When we think that a player isn’t playing up to par, if you check his PDO, you can expect to see it a little lower than 100. The reverse effect happens as well. If a player looks to be at the top of his game, it’s probably because he’s riding the percentages, and that will expect to come down. It’s a measure of luck, but in the more personal sense, it’s a measure of our personal emotion.

-Ville Leino was never really good, but since the playoffs of 2010 until this season he’s been lucky. This is what the stat community calls “riding the percentages”.
 
It is an easy statistic to find, and the most important of all the advanced statistics, one that is simple enough to understand and gives us so much more perspective when crafting opinion about hockey players. Go to BehindTheNet.ca, and under the “Statistics” tab go to “Player Breakdown”. 

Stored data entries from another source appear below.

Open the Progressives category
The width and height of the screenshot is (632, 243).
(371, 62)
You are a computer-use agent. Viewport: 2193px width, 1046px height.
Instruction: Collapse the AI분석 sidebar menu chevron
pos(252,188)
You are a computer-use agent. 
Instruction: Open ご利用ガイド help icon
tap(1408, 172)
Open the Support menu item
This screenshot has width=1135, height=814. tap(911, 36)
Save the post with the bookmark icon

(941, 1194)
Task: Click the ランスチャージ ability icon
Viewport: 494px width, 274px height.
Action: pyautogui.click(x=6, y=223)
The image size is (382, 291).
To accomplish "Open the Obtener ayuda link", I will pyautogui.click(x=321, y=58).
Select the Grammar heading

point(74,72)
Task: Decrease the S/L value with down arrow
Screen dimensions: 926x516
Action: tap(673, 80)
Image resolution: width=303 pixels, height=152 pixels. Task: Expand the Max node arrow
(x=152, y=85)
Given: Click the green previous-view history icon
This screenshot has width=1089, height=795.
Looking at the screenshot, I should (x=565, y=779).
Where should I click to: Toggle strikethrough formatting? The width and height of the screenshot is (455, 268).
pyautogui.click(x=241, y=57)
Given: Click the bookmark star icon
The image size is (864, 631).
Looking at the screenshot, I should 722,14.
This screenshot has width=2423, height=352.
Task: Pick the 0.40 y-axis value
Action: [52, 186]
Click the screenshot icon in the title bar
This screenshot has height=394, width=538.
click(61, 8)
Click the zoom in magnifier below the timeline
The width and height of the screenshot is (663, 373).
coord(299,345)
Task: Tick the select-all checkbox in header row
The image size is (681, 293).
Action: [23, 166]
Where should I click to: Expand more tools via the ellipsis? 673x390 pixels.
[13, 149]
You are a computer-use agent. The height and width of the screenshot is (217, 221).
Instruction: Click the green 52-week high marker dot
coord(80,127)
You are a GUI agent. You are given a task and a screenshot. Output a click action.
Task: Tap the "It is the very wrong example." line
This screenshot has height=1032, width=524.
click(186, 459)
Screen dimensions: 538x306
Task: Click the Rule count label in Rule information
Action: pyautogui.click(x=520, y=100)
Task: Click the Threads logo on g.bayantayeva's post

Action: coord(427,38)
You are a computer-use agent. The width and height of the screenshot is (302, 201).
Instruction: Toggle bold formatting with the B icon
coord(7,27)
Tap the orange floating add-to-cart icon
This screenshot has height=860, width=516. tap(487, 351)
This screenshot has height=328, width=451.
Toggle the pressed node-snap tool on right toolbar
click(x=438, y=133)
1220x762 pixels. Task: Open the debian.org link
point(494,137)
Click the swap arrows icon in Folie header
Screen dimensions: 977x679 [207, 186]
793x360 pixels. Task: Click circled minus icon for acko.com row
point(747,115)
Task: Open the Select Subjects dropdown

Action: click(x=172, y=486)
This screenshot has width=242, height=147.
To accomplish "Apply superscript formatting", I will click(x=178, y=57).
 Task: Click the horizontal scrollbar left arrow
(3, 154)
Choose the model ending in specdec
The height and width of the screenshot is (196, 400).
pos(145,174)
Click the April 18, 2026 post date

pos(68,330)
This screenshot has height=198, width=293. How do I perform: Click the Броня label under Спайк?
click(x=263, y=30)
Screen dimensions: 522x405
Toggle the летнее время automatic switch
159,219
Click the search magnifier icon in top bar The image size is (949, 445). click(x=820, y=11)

From there, there is an almost un-navigable sea of numbers and ratios, but if you click on ‘On-Ice Shooting’ on the options menu on the right side of the screen, along with your criteria for which players you want to show up (team, position, minimum games played, year) you are left with his on-ice shooting percentage and on-ice save percentage, added up on the right-most column to form PDO.
The Canucks numbers from this season can be found here.
If you scroll through that, you can note some of the highest PDOs in the NHL last season. Nathan Horton had the highest among playeg last season at 103.8%, while David Booth was the lowest at 95.8% (and that shows you how the Canucks “bought low” when it comes to Booth). Those numbers are closer to 100 than the numbers we’ve seen at the start of this season but players have been known to have bad luck over a long period of games (or good luck: see Leino, Ville, who had a 109.5% PDO in the 2010 playoffs, a 102.3% PDO last season with Philadelphia, and has started his Sabres career with a much lower 98%, leaving people wondering whether his contract really was that shrewd of a signing).
So rather than make judgments of hockey players based on a couple of games where a player appears to have been sub-par, just keep in mind the perspective and the larger context. Over a small number of games, goal totals don’t quite match quite up to the number of shots for and against, but in the long scheme of things, it generally does.
Kevin Bieksa will turn it around. Well, he won’t, necessarily, but his percentages are unsustainably low, so he could play the exact same way towards the end of the season, and his +/- number will slowly begin to improve.